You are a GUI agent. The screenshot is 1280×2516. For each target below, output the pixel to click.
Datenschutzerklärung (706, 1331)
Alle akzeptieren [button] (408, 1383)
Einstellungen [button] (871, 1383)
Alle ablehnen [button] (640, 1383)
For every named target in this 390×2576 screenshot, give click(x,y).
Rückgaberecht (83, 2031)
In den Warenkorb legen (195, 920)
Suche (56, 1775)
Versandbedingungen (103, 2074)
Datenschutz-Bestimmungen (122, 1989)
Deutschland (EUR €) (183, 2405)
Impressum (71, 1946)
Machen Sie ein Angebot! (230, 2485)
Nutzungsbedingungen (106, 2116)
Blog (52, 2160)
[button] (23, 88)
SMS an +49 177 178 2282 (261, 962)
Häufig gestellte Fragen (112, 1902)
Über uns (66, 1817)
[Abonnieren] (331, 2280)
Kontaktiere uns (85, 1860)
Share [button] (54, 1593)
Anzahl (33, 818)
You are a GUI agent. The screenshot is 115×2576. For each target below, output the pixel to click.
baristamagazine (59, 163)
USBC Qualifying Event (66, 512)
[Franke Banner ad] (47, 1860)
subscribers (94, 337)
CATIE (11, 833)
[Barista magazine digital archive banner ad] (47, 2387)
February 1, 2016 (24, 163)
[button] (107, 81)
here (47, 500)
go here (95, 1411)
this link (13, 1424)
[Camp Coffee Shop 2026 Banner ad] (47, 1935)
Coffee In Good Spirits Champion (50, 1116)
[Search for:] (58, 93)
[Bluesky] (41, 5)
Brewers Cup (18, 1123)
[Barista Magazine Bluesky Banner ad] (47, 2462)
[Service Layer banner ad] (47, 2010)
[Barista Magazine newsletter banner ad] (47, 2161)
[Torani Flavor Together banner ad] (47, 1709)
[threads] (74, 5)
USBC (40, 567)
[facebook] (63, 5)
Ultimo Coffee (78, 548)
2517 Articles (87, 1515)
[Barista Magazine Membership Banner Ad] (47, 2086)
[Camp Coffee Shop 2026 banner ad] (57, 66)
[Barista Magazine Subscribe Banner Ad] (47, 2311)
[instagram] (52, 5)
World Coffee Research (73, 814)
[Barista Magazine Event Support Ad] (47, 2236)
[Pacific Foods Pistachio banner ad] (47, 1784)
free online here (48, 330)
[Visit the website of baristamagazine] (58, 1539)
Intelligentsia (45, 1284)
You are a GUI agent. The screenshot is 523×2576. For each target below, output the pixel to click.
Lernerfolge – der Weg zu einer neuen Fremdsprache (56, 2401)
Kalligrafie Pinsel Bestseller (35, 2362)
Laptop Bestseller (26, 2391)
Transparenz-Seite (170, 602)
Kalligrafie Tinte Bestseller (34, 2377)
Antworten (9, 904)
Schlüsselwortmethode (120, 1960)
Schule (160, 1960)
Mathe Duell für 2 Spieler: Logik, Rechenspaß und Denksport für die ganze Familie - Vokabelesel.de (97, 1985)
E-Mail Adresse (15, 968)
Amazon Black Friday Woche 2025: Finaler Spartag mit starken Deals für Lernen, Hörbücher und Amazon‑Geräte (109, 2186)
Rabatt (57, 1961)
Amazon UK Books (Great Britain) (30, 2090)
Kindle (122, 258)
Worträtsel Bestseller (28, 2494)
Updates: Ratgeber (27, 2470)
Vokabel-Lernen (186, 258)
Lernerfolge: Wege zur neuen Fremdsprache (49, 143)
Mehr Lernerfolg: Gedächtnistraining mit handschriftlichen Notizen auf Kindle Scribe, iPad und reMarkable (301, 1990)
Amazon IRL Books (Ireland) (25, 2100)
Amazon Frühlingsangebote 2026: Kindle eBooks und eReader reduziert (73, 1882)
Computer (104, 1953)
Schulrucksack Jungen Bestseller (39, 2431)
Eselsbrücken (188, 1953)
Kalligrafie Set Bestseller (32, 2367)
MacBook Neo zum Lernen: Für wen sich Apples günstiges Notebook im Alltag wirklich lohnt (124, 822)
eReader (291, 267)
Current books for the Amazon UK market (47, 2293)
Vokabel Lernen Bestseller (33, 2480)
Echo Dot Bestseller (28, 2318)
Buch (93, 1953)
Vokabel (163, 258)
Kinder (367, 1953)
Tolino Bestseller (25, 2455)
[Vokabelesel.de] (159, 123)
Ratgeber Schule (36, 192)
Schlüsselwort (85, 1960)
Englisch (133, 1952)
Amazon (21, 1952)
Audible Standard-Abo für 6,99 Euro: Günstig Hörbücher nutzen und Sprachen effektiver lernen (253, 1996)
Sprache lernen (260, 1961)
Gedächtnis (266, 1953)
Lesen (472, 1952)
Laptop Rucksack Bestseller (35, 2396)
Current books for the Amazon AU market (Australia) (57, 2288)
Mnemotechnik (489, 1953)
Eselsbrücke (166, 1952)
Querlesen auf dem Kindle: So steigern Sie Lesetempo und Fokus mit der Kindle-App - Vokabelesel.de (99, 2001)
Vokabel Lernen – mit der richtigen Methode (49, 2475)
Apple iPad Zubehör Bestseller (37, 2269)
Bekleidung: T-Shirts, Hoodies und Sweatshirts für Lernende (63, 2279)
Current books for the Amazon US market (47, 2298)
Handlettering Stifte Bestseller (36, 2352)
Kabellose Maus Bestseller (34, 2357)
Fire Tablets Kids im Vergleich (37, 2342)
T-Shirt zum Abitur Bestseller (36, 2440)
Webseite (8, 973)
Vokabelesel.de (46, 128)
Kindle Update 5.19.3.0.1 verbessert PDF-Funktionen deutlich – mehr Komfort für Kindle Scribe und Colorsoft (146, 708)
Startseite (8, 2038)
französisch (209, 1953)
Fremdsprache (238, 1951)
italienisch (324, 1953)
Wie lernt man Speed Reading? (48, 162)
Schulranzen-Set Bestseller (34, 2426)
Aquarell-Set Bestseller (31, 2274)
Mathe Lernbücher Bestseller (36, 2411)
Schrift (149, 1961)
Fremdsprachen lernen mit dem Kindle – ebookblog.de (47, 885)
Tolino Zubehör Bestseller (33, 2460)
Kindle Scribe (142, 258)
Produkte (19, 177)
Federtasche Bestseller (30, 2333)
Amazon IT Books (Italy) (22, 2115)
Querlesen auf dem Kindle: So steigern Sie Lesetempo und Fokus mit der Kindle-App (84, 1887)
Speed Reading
-*-
WHAT THE TASK ASKS: Give only the number of lines above holding "target".

WORKED SOLUTION: 4